# start of Records for the task
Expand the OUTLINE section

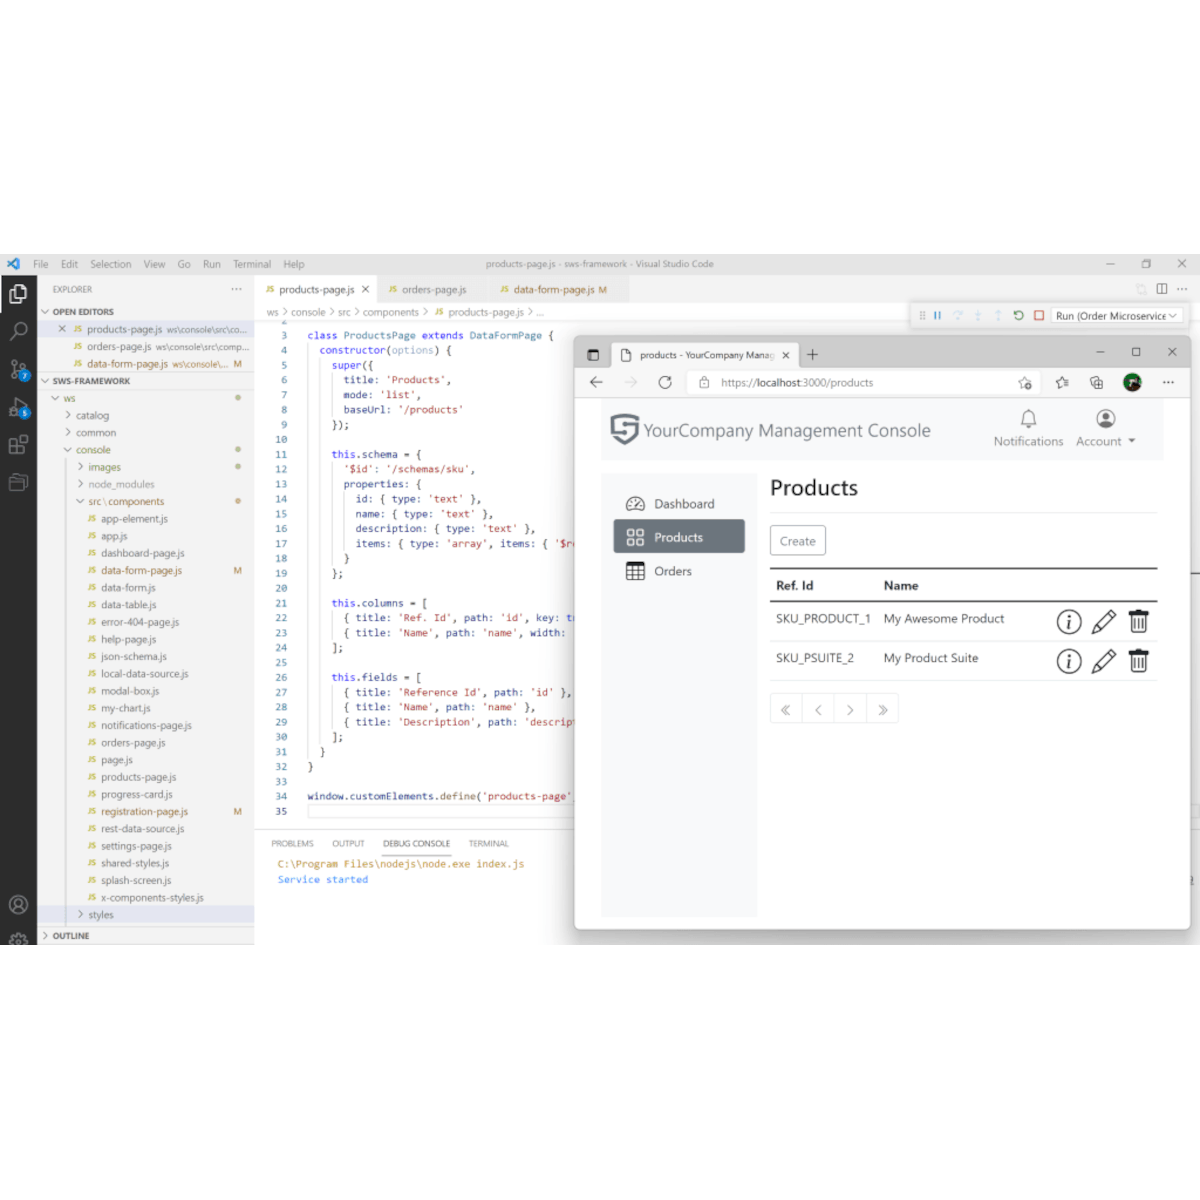point(71,936)
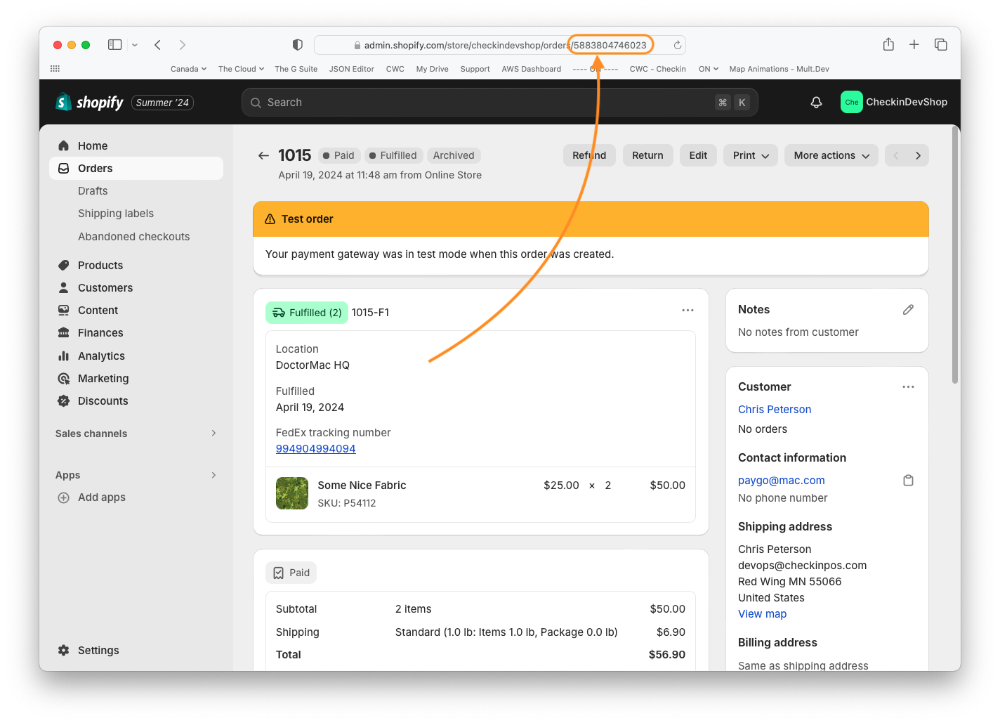The height and width of the screenshot is (723, 1000).
Task: Expand the Apps section
Action: [213, 475]
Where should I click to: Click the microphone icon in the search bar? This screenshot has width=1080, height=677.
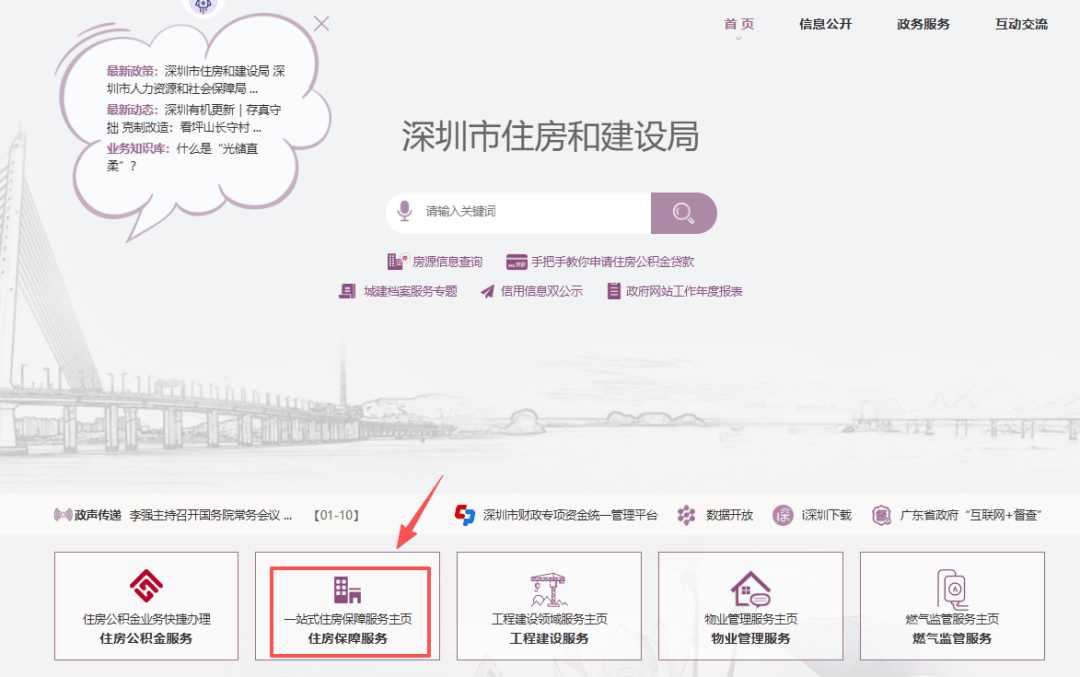click(404, 212)
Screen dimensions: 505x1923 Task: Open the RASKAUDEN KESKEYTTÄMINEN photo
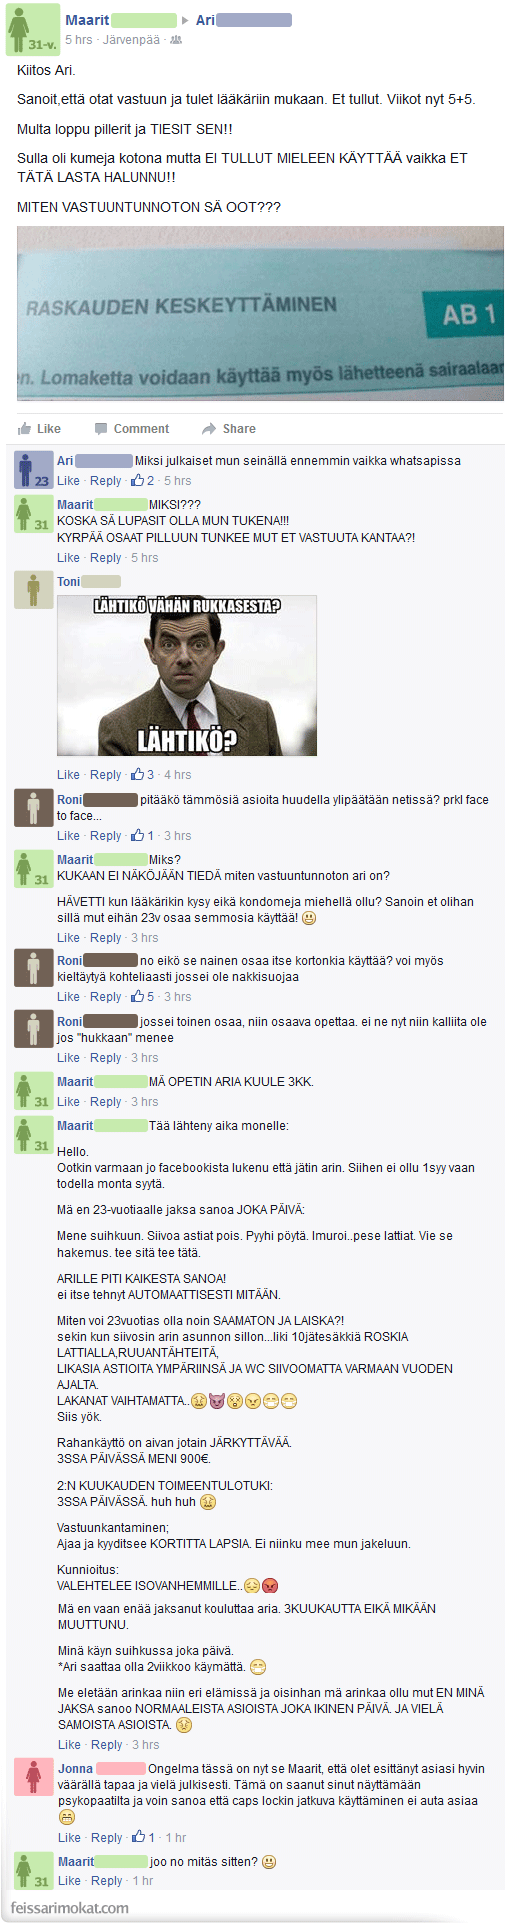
# end of Records for the task
#### What you should do:
Can you update all the items above by changing "microphone" to "camera" and keeping everything else the same? Leave the pictures out of your answer.

#### Full output:
Expand the OUTLINE section

point(71,936)
The height and width of the screenshot is (723, 1000).
Task: Expand the Apps section
Action: [213, 475]
Where should I click to: Click the camera icon in the search bar? This screenshot has width=1080, height=677.
click(404, 212)
Screen dimensions: 505x1923 Task: Open the RASKAUDEN KESKEYTTÄMINEN photo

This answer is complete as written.